Pointing records for text and elements
________________________
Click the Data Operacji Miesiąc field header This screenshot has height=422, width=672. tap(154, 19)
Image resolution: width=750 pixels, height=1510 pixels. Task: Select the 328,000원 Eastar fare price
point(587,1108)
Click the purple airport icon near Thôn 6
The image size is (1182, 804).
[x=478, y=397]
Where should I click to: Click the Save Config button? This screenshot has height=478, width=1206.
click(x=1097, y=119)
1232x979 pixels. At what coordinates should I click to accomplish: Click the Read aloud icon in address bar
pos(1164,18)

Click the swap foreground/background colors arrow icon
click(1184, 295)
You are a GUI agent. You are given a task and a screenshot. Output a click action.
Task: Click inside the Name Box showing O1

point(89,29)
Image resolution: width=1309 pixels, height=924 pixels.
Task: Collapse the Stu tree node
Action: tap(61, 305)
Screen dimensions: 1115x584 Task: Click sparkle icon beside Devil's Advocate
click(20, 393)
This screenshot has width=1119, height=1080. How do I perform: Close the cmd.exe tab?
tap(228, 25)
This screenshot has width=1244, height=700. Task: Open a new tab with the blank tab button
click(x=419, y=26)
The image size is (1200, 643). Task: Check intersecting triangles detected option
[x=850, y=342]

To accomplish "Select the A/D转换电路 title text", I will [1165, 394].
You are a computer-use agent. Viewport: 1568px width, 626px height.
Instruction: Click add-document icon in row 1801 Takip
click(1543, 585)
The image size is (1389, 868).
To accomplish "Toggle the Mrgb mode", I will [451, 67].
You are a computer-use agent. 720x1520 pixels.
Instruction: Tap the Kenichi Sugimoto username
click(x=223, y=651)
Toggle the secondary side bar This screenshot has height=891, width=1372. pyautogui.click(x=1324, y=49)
________________________
Write out all of the material above again, putting "This image has" in place of every "This screenshot has" and leaving everything else unchanged.

Click the Data Operacji Miesiąc field header This image has height=422, width=672. tap(154, 19)
Image resolution: width=750 pixels, height=1510 pixels. Task: Select the 328,000원 Eastar fare price
point(587,1108)
Click the purple airport icon near Thôn 6
The image size is (1182, 804).
[x=478, y=397]
Where should I click to: Click the Save Config button? This image has height=478, width=1206.
click(x=1097, y=119)
1232x979 pixels. At what coordinates should I click to accomplish: Click the Read aloud icon in address bar
pos(1164,18)

Click the swap foreground/background colors arrow icon
click(1184, 295)
You are a GUI agent. You are given a task and a screenshot. Output a click action.
Task: Click inside the Name Box showing O1

point(89,29)
Image resolution: width=1309 pixels, height=924 pixels.
Task: Collapse the Stu tree node
Action: tap(61, 305)
Screen dimensions: 1115x584 Task: Click sparkle icon beside Devil's Advocate
click(20, 393)
This image has width=1119, height=1080. How do I perform: Close the cmd.exe tab?
tap(228, 25)
This image has width=1244, height=700. Task: Open a new tab with the blank tab button
click(x=419, y=26)
The image size is (1200, 643). Task: Check intersecting triangles detected option
[x=850, y=342]

To accomplish "Select the A/D转换电路 title text", I will [1165, 394].
You are a computer-use agent. Viewport: 1568px width, 626px height.
Instruction: Click add-document icon in row 1801 Takip
click(1543, 585)
The image size is (1389, 868).
To accomplish "Toggle the Mrgb mode", I will [451, 67].
You are a computer-use agent. 720x1520 pixels.
Instruction: Tap the Kenichi Sugimoto username
click(x=223, y=651)
Toggle the secondary side bar This image has height=891, width=1372. pyautogui.click(x=1324, y=49)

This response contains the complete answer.